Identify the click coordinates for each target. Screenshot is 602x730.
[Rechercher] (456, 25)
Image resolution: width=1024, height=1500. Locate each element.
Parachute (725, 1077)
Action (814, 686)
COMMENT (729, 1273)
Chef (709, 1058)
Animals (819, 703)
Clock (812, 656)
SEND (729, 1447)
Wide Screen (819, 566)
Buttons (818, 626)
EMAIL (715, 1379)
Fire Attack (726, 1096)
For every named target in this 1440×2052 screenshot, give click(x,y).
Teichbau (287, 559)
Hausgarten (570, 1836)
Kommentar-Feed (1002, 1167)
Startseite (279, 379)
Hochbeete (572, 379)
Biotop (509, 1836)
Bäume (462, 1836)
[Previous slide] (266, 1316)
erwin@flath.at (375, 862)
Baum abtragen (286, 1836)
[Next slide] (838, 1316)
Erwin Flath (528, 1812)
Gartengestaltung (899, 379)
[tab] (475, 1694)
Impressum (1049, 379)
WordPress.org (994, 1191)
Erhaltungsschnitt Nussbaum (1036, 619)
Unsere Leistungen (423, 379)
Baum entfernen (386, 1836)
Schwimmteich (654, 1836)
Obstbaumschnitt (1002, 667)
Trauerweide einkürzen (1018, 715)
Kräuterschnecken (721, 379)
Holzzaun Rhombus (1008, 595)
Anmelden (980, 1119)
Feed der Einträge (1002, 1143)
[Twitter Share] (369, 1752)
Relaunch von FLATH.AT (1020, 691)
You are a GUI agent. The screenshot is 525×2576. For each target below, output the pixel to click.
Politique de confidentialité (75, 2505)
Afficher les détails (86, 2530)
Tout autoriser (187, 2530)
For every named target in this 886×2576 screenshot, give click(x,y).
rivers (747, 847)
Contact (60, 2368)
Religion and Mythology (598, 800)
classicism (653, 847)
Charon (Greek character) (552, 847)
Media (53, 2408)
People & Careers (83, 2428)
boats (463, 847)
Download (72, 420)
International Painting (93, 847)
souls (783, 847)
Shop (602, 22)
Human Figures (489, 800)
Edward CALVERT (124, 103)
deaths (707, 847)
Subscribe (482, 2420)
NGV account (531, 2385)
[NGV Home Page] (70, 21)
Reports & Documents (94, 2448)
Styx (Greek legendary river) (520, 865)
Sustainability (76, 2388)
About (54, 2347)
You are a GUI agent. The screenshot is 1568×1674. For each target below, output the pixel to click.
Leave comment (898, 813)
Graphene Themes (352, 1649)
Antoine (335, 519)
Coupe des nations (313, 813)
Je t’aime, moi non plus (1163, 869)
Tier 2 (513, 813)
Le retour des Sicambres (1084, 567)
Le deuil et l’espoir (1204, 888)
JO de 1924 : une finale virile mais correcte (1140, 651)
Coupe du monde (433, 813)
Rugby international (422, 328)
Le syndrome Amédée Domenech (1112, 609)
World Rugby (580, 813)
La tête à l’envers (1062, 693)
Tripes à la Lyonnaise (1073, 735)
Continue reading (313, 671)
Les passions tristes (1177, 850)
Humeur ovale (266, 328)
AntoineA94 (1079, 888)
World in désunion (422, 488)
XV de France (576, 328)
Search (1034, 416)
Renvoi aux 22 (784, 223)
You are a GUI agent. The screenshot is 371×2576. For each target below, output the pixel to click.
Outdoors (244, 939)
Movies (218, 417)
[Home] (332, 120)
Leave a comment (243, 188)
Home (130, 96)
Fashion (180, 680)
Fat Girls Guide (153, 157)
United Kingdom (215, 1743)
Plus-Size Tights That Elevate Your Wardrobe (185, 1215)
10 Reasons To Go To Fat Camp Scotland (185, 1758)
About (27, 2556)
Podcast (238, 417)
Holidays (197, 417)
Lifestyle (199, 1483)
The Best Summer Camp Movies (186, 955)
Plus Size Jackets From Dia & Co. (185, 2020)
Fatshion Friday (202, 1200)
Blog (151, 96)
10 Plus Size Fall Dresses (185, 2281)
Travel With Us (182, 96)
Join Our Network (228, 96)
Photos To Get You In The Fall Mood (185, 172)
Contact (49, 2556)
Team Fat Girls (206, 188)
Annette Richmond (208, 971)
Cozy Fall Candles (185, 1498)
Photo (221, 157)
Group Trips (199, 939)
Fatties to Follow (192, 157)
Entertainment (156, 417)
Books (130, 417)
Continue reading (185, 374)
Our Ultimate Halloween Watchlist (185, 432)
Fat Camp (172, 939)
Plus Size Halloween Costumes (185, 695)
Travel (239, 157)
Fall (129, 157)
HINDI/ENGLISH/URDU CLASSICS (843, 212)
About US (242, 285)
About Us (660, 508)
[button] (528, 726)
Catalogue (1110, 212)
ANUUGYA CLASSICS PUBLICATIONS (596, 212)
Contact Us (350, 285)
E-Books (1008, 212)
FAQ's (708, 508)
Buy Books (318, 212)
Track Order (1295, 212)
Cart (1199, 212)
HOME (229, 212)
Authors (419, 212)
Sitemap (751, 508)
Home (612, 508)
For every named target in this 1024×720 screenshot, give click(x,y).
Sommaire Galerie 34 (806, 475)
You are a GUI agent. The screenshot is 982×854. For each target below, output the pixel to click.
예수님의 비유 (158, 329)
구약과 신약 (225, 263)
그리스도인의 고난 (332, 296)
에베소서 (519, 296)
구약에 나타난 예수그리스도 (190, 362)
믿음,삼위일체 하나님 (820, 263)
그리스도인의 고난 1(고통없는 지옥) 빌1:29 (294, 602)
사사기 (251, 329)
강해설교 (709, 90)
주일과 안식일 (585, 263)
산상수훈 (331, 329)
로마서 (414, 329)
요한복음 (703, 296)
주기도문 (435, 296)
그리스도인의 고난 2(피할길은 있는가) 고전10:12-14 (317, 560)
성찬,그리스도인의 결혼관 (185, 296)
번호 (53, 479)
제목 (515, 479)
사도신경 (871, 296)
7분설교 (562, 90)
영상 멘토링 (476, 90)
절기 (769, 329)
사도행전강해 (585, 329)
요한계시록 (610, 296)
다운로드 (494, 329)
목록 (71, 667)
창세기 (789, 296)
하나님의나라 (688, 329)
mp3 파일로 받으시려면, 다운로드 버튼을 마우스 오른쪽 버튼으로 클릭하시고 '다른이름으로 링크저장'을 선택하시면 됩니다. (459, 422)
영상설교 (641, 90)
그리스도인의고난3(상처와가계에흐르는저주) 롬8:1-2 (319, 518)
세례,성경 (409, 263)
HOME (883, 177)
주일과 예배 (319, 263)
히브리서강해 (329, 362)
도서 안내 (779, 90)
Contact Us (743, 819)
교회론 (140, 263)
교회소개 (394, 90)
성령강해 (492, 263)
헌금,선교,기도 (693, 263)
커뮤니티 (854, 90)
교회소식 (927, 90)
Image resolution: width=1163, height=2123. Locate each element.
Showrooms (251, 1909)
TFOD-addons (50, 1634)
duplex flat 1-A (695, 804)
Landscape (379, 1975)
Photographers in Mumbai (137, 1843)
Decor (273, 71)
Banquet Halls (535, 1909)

........

• O QUE FAZER
Devolva todas as linhas das entradas que contêm a palavra "Size". Diferencie maiúsculas de minúsculas.

• RESPOSTA COMPLETA
Plus-Size Tights That Elevate Your Wardrobe (185, 1215)
Plus Size Jackets From Dia & Co. (185, 2020)
10 Plus Size Fall Dresses (185, 2281)
Plus Size Halloween Costumes (185, 695)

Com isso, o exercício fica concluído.